[Work item]: Each line below from the one containing "Click the 8h timestamp" through the one containing "This screenshot has width=520, height=325." is to be given again exactly, and no line outside that span.

[Data excerpts]:

::::::::::

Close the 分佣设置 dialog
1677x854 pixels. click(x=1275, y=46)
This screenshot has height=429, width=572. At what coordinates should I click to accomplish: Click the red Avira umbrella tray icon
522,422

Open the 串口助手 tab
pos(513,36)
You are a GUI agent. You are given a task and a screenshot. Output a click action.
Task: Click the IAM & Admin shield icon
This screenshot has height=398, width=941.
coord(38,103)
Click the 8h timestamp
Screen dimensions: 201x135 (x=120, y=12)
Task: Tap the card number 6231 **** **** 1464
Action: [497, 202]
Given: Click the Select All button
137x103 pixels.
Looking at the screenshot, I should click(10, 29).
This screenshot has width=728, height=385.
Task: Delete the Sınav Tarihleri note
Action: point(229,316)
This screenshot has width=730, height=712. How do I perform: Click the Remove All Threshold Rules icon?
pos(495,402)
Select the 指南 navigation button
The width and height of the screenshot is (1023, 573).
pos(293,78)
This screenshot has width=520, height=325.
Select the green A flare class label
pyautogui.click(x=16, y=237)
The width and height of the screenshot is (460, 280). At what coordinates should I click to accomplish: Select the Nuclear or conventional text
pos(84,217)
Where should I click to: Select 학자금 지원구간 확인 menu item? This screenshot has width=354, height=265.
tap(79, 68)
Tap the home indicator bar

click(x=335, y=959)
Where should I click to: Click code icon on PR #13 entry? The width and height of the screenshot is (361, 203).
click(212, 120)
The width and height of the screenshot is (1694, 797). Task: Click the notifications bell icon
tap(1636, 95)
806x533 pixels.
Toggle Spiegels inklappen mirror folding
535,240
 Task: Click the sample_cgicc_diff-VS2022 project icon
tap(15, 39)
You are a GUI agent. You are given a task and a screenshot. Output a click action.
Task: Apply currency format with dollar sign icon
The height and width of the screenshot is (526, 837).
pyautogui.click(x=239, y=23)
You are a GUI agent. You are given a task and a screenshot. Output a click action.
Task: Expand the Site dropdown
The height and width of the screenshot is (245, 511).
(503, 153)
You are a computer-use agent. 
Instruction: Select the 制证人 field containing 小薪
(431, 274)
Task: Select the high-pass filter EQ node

::::::::::

[Expected answer]:
Click the 8h timestamp
Screen dimensions: 201x135 (x=120, y=12)
Task: Tap the card number 6231 **** **** 1464
Action: [497, 202]
Given: Click the Select All button
137x103 pixels.
Looking at the screenshot, I should click(10, 29).
This screenshot has width=728, height=385.
Task: Delete the Sınav Tarihleri note
Action: point(229,316)
This screenshot has width=730, height=712. How do I perform: Click the Remove All Threshold Rules icon?
pos(495,402)
Select the 指南 navigation button
The width and height of the screenshot is (1023, 573).
pos(293,78)
This screenshot has width=520, height=325.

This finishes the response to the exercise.